[eterevsky]

> Being enrolled in a study should require prior informed consent.

It's right there in the License Agreement that you accept when you install VSCode. And unlike some other EULA's, it's close to the beginning of the document, easy to read, describes data usage and explains how to opt out of it. I honestly don't see what more can they do to get user consent.

You might argue that many users don't read License Agreement and I would agree with you concerns IF this condition was unexpected and/or malicious. In this case it is neither.

> Harvesting data without permission is just exploitation.

Exploitation is just a word. I could also call your usage of VSCode "exploitation" because you are exploiting the work of MS engineers.

What matters is whether it does any tangible harm or not. In my view it doesn't.

> Moreover, not everyone is like you.

That's why I added a caveat "unless you are very paranoid".

> This type of rhetoric is often used to dismiss accessibility concerns

I don't see what accessibility has to do with it.

[tempodox]

> That's why I added a caveat "unless you are very paranoid".

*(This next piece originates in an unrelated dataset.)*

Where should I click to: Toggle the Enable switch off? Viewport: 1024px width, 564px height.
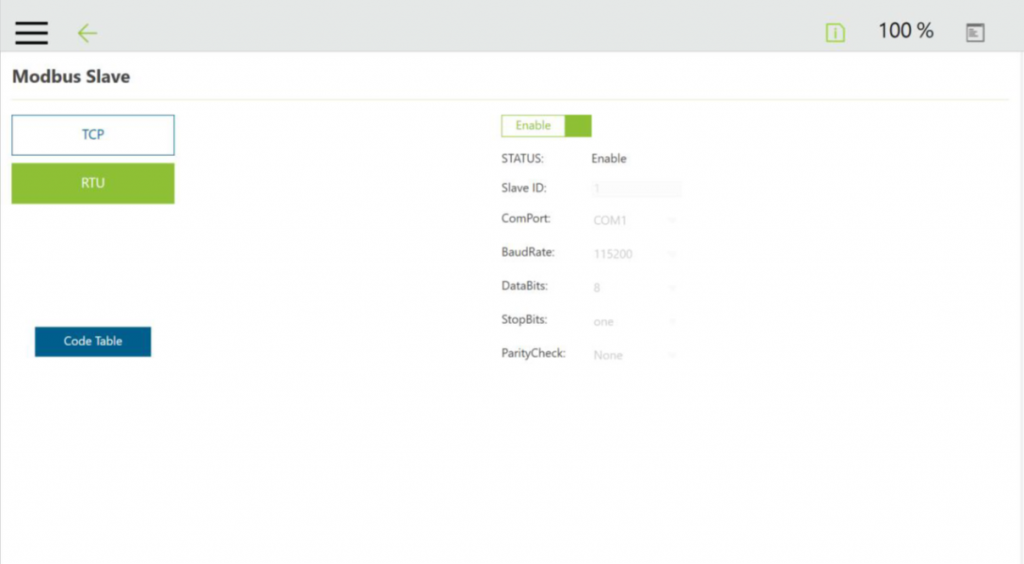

So everyone who disagrees with you has to be “very paranoid”? You may not agree with or understand the motivations of others, but summarily disparaging them is bad form.

[eterevsky]

I'm sorry, "very paranoid" is just a colloquial way of saying "very security conscious".

[hamburglar]

I think part of the issue that the “very security conscious” people are wary of is trusting an entity like Microsoft not to quietly increase what data they are collecting beyond what is actually beneficial to users. I love the idea of using telemetry to improve products and I know that crash reporting, when introduced back in office, led to fixes for an absolutely staggering number of bugs (I worked at MSFT at the time and know that crash reporting led to legitimate and gigantic leaps forward in software quality), but I also think the agreement needs to be very very explicit about what types of data they will collect and include promises that they won’t be expanding this definition for other purposes. They really need to spell out, in plain and convincing language, that they understand this concern and promise not to violate that trust in order for me to check the “yes, collect my data to improve the product AND FOR NO OTHER REASON” checkbox.

[digisign]

It won't happen because the powers that be don't want it noticed much less spelled out in 24pt bullets. Even if there were some kind of enlightened CEO that set policy, it would just be a few quarters before (being replaced by a Balmer-clone) that said-policy would get thrown out the window.

The EULA you agreed to would no longer apply, and no software provides EULA diff tools.